コードバンは、これまでも人気の素材でしたが、ここ数年でより一層その人気が上がっています。
これから初めてコードバン製品の購入を検討されている方も多いのではないでしょうか。
そこで、今回はコードバン専門店である塩原レザーの塩原朋和によって、総合的にまとめたページを作りました。
このページは、各特集記事を要約したもので、あえてテキスト中心の構成です。
各項目のリンク先にお進みいただくと、画像付きのより詳しい内容をご覧いただけます!
この特集記事を最後までご覧いただきますと以下の内容が分かります!
・コードバンについて
・コードバンのおすすめ製品と選び方
・コードバンの経年変化と手入れについて
・コードバンでよく聞く関連ワード
はじめて当サイトへお越しいただいた方もいらっしゃると思います。
本題に入る前に、この記事を書いている塩原レザーについて簡単にご紹介をさせていただければと思います。
2008年にブライドルレザーの専門店として塩原レザーは創業しました。
2016年からはコードバンを定番素材に加え、ブライドルレザーとコードバンの専門店として運営しております!

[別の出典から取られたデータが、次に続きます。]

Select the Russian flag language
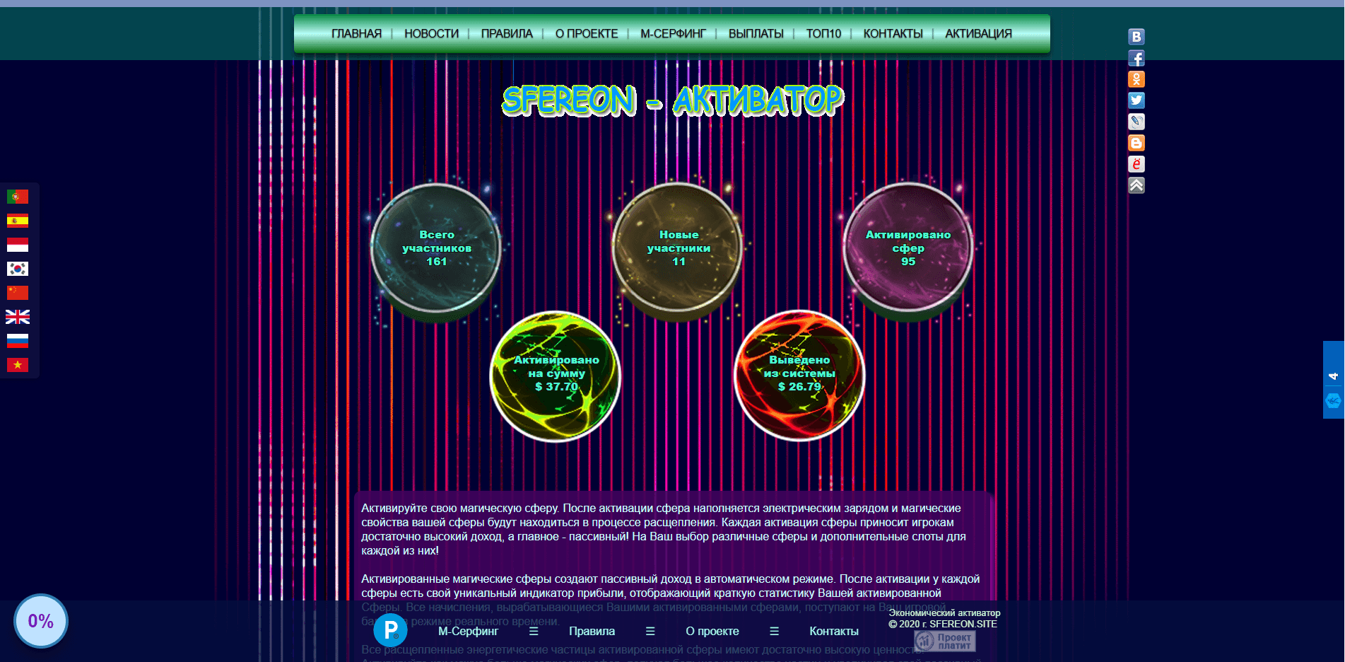Image resolution: width=1345 pixels, height=662 pixels. tap(18, 341)
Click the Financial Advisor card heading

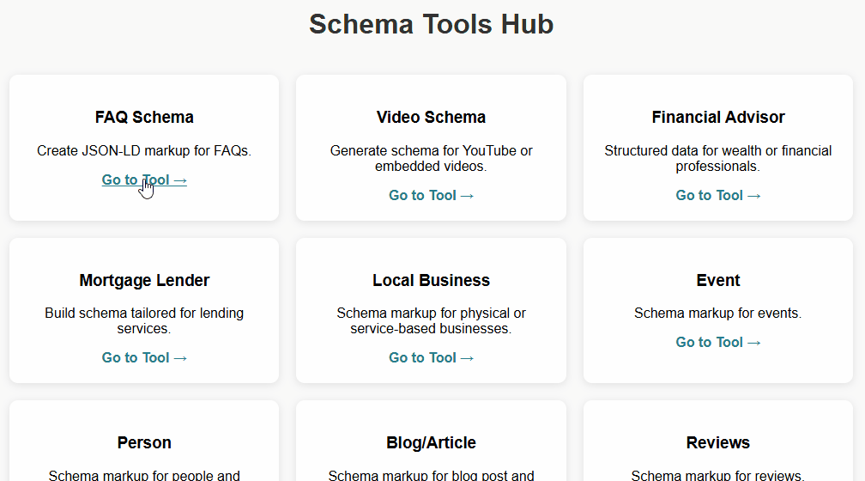coord(717,117)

コードバンもブライドルレザーも、革を製造をする業者や仕上げ方法によって、風合いや印象など素材感が異なります。
塩原レザーでは10年以上に渡って製品を製作しており、素材や製品について最前線で日々観察をしているので信用していただける内容だと思います。
なお、塩原レザーについて、下記のリンク先にてご覧いただけます!
コードバンについて
初めて「コードバン」という名称を耳にされた方は、何を意味しているのかまったく分からないかも知れません。
そこで、この項目ではコードバンという革について、詳しく解説したい思います。
特に製品の購入検討をされている方は、仕上げ方法などに注目していただければと思います。
コードバンとは
コードバンとは、馬のお尻部分の皮革のことを言います。
具体的には表面の革ではなく、お尻部分にコードバン層という強靭な繊維層があり、その部分を削り出した部分の革のことです。
牛革などとは異なり、食肉の副産物となりにくい馬革の原皮は非常に希少で、コードバンのことを「革のダイヤモンド」とも呼びます。
コードバンは、馬革の一部分の繊維層という特殊の革であるため、サイズが小さく乗用車のタイヤほどの大きさです。
また、欧米などの海外では「シェルコードバン」とも言われますが、基本的に意味は同じです。
コードバンの種類
コードバンと聞くと、表面がつるっとしていて光沢感があり、きれいな革というイメージではないでしょうか。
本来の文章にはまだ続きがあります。